Source information below:

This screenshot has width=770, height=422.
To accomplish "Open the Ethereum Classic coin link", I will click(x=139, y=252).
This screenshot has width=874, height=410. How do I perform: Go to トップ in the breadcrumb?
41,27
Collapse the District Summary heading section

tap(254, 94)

End of Source information.

What needs to be done
Beginning with the line that holds "This screenshot has width=874, height=410." and ending with the last line of the data, copy each line exactly and add nothing.

Solution
This screenshot has width=874, height=410. How do I perform: Go to トップ in the breadcrumb?
41,27
Collapse the District Summary heading section

tap(254, 94)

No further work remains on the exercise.